An der Papiermühlestrasse kam dies gut an. Im Herbst 2013 verpflichtete der NDB den Informanten definitiv, obschon es eine interne Warnung gab. Ein anderer Genfer Agent aus der Spionageabwehr hatte gemäss TA-Recherchen während mehrerer Jahre informell mit derselben Quelle zusammengearbeitet. Er wies darauf hin, dass der Detektiv nicht absolut zuverlässig sei. Vergeblich.

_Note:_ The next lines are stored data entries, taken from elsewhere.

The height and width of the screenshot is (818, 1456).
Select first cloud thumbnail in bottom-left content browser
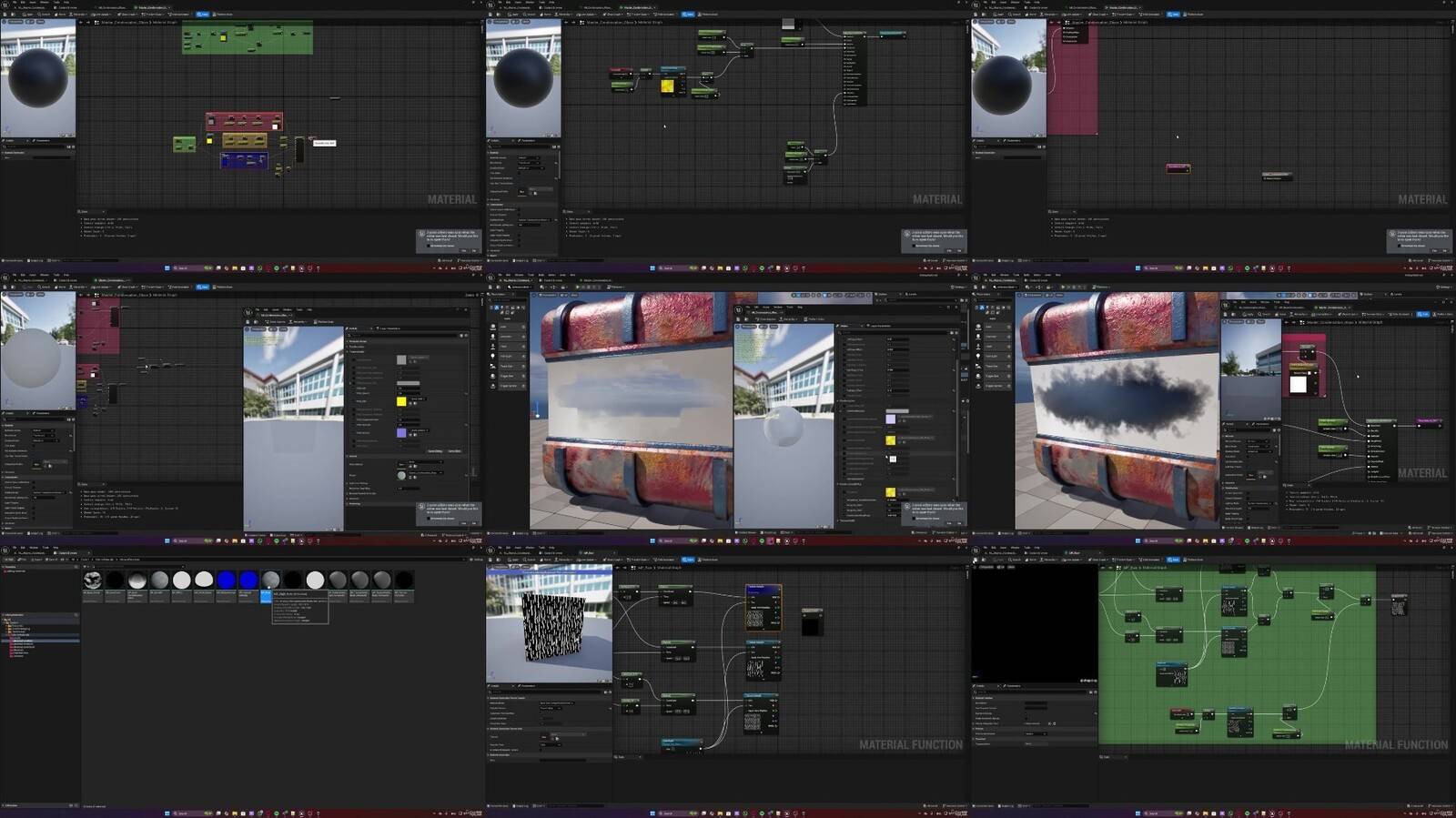(92, 581)
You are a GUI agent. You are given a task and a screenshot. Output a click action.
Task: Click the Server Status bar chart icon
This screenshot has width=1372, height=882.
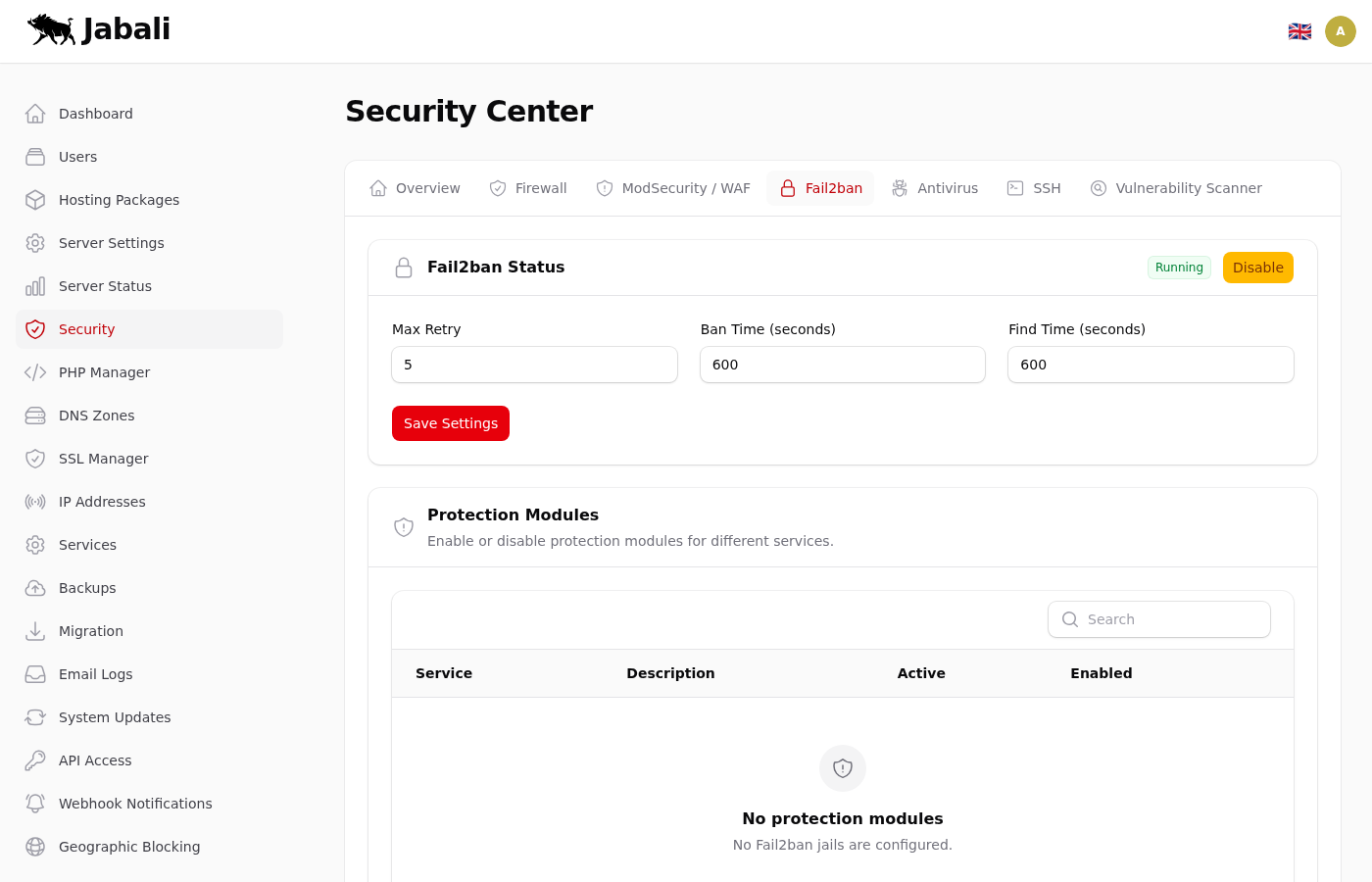pos(35,286)
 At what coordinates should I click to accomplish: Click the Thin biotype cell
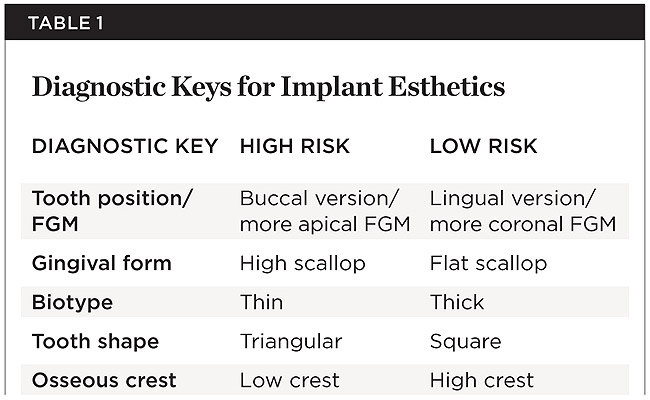click(x=261, y=302)
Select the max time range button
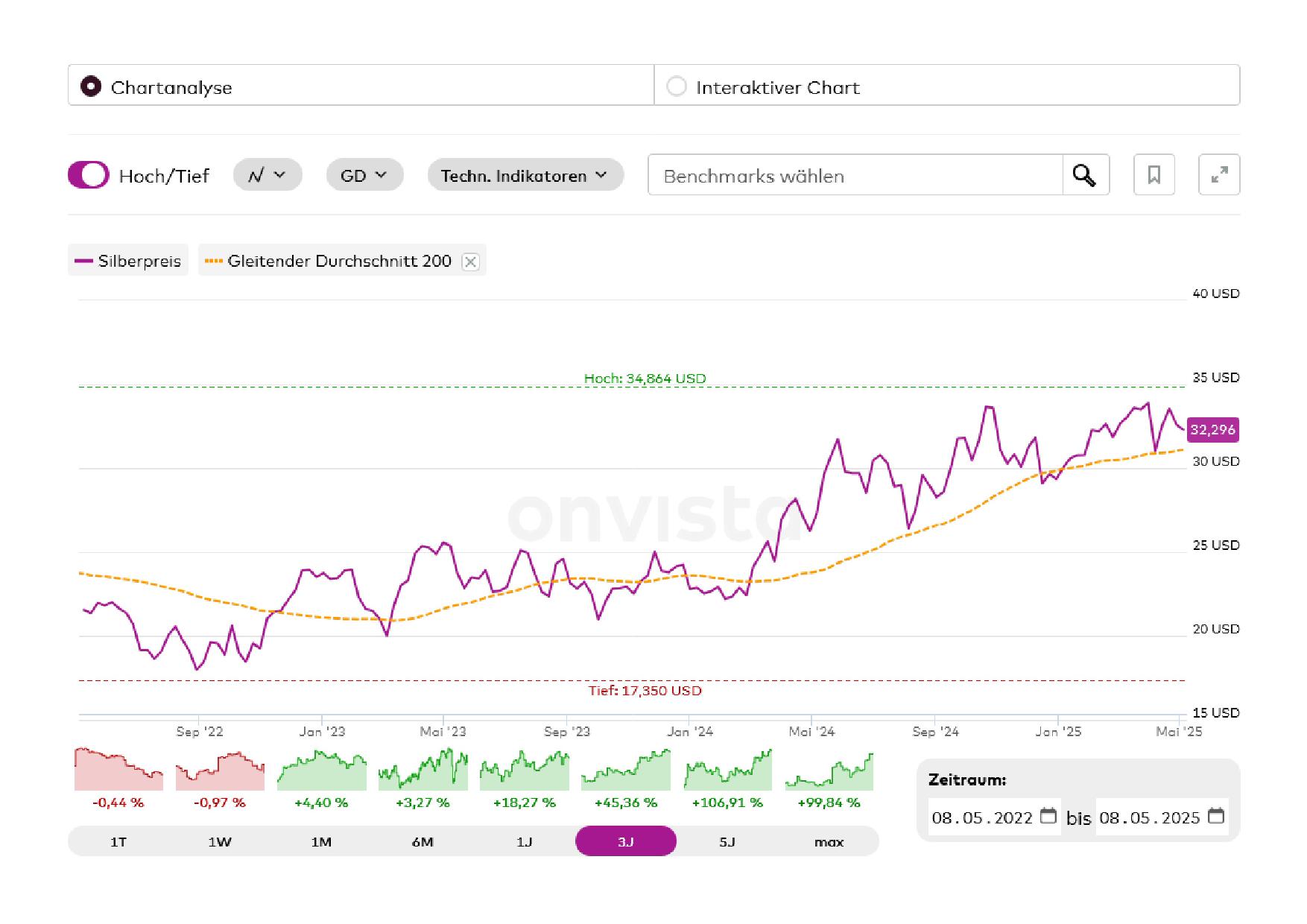The image size is (1307, 924). pyautogui.click(x=829, y=841)
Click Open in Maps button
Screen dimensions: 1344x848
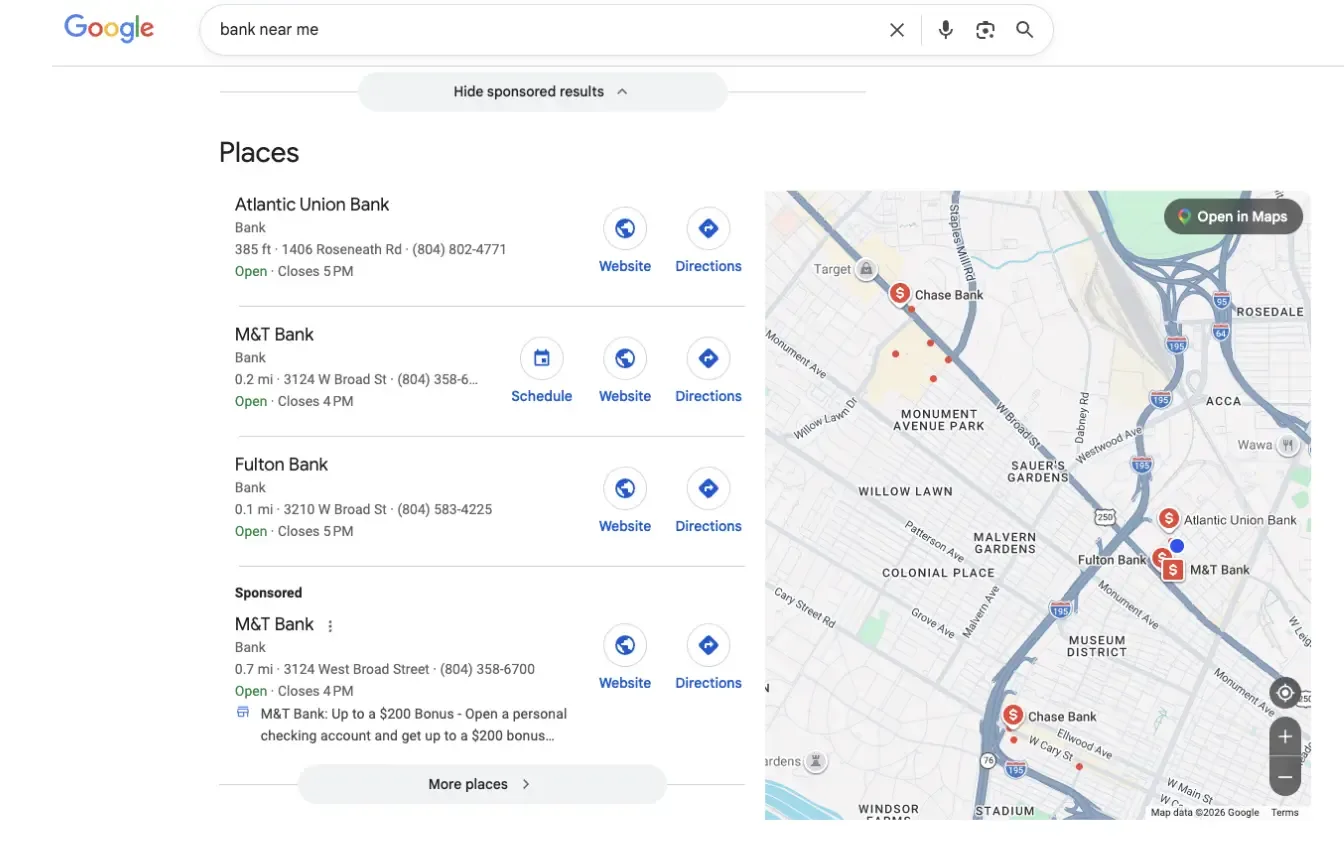click(1233, 216)
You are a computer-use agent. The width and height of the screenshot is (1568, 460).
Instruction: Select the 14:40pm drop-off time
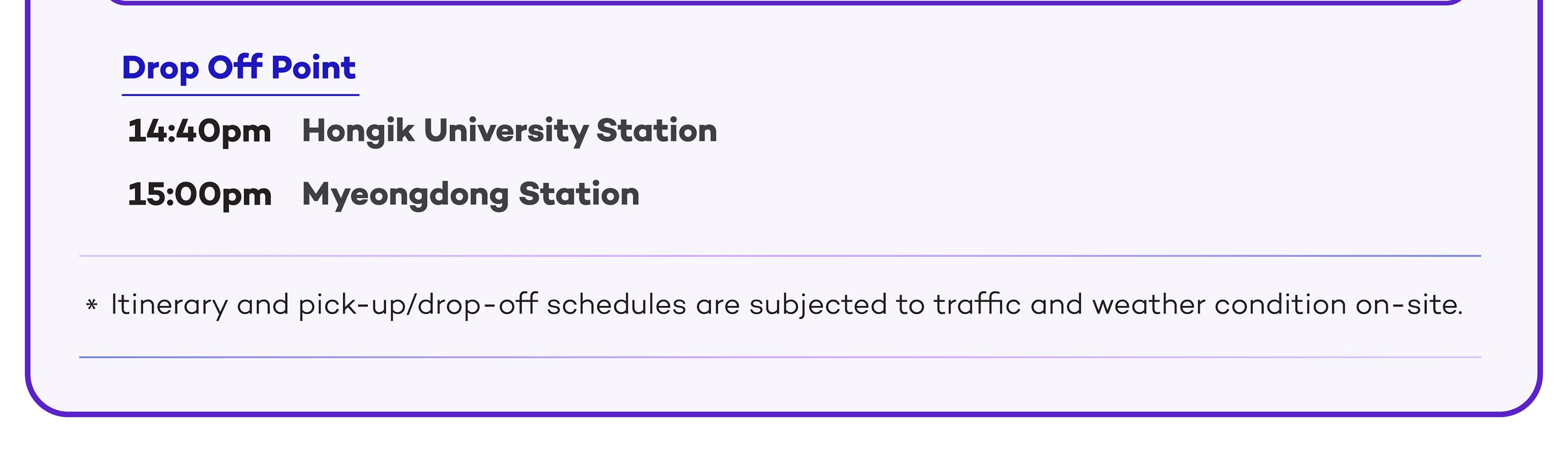click(x=199, y=131)
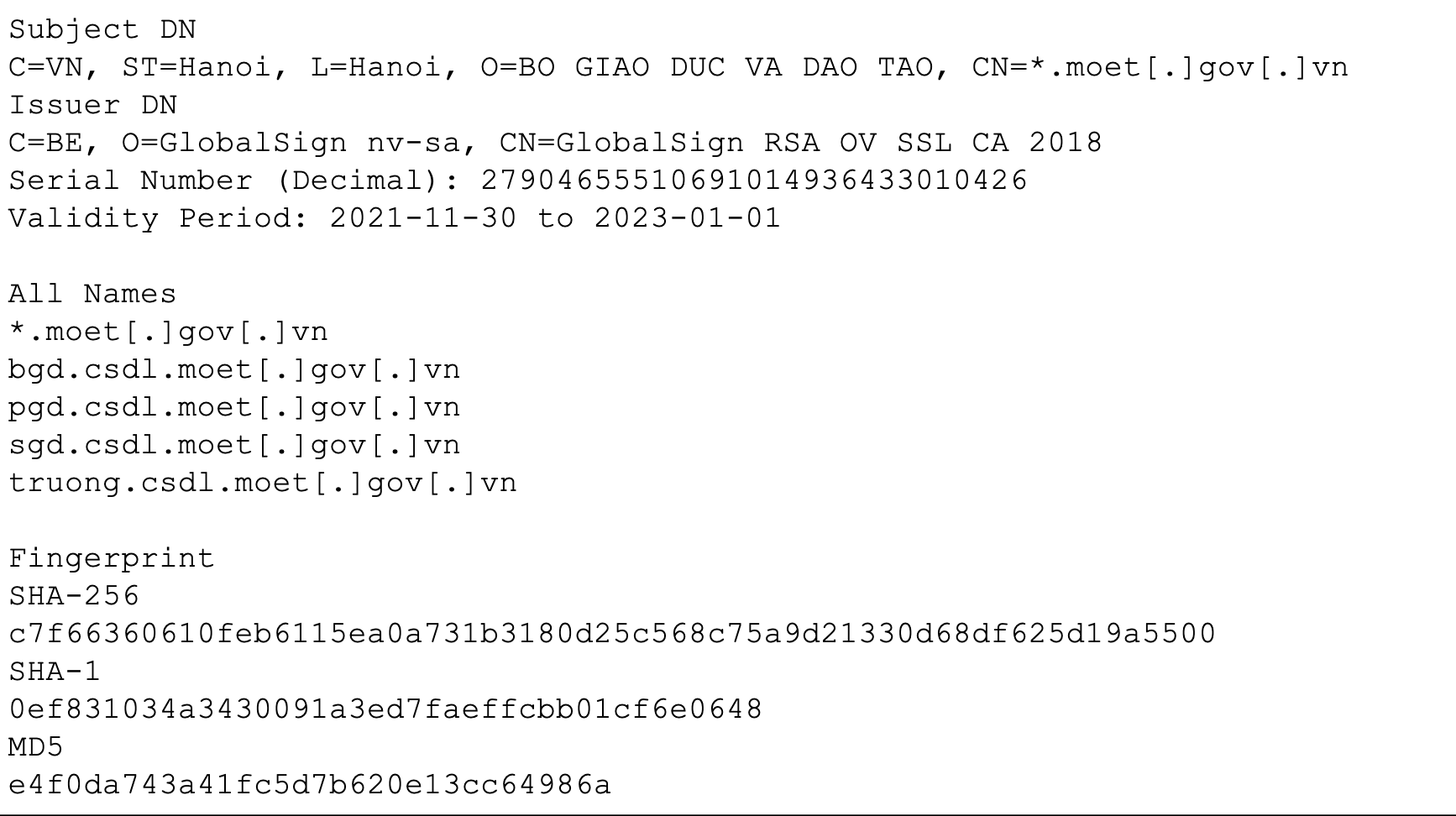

Dem Detektiv schmeichelte es, für den Geheimdienst zu arbeiten, obwohl er nur relativ bescheidene Entschädigungen und Reisespesen, also keine grossen Einkünfte erwarten durfte. Er wäre selbst gern Polizist oder Geheimagent geworden, ergriff stattdessen aber den Beruf als Privatdetektiv. In der Branche hatte er rasch den Ruf, indiskret zu sein. Sein Umfeld liess er an seiner Arbeit für den NDB aktiv teilhaben, was natürlich nicht vorgesehen ist.
Agent wollte NDB verlassen
Agent «François» und der Detektiv waren auch privat befreundet. 2013 wälzten sie Pläne, ein Sicherheitsunternehmen zu gründen. Dies, weil der Agent gemäss TA-Informationen mit seiner beruflichen Situation unzufrieden war. Mit der Nähe zum Informanten und den Plänen für eine Firmengründung dürfte er gegen interne Richtlinien des Dienstes verstossen haben. Er ist in dieser Hinsicht eine Art Wiederholungstäter: Schon mit «Moschee-Spion» Covassi hatte er gemäss GPDel eine «enge freundschaftliche Beziehung» gepflegt.
Gemäss einem vertraulichen Handbuch des ehemaligen Inlandsgeheimdienstes aus dem Jahr 1997 ist es Führungsoffizieren insbesondere «untersagt, eine über die Arbeit hinausgehende persönliche Beziehung mit dem Informanten einzugehen bzw. zu unterhalten». Das Handbuch war bis weit in die Nullerjahre in Gebrauch.
Ob es noch heute angewendet wird und andere Fragen wollte der NDB nicht beantworten. Gemäss Experten bei Nachrichtendiensten gehört die zitierte Regel aber weltweit zum Standard.
Die angestrebte Gründung eines Sicherheitsunternehmens durch den NDB-Mitarbeiter und durch den Privatdetektiv scheiterte am Ende - aber nicht an Reglementen. Vielmehr konnte der Agent eine Veränderung in seinem beruflichen Umfeld innerhalb des NDB bewirken und ein Weiterbildungsstudium an der Universität Genf in Angriff nehmen.
Die Zusammenarbeit mit dem Informanten blieb intensiv - zuletzt auch wegen den Planungen im Fall Giroud. Erst im Februar endete sie abrupt, weil der Detektiv ein erstes Mal in Untersuchungshaft genommen wurde. Der Verdacht: Bestechung von Beamten des Genfer Konkursamts.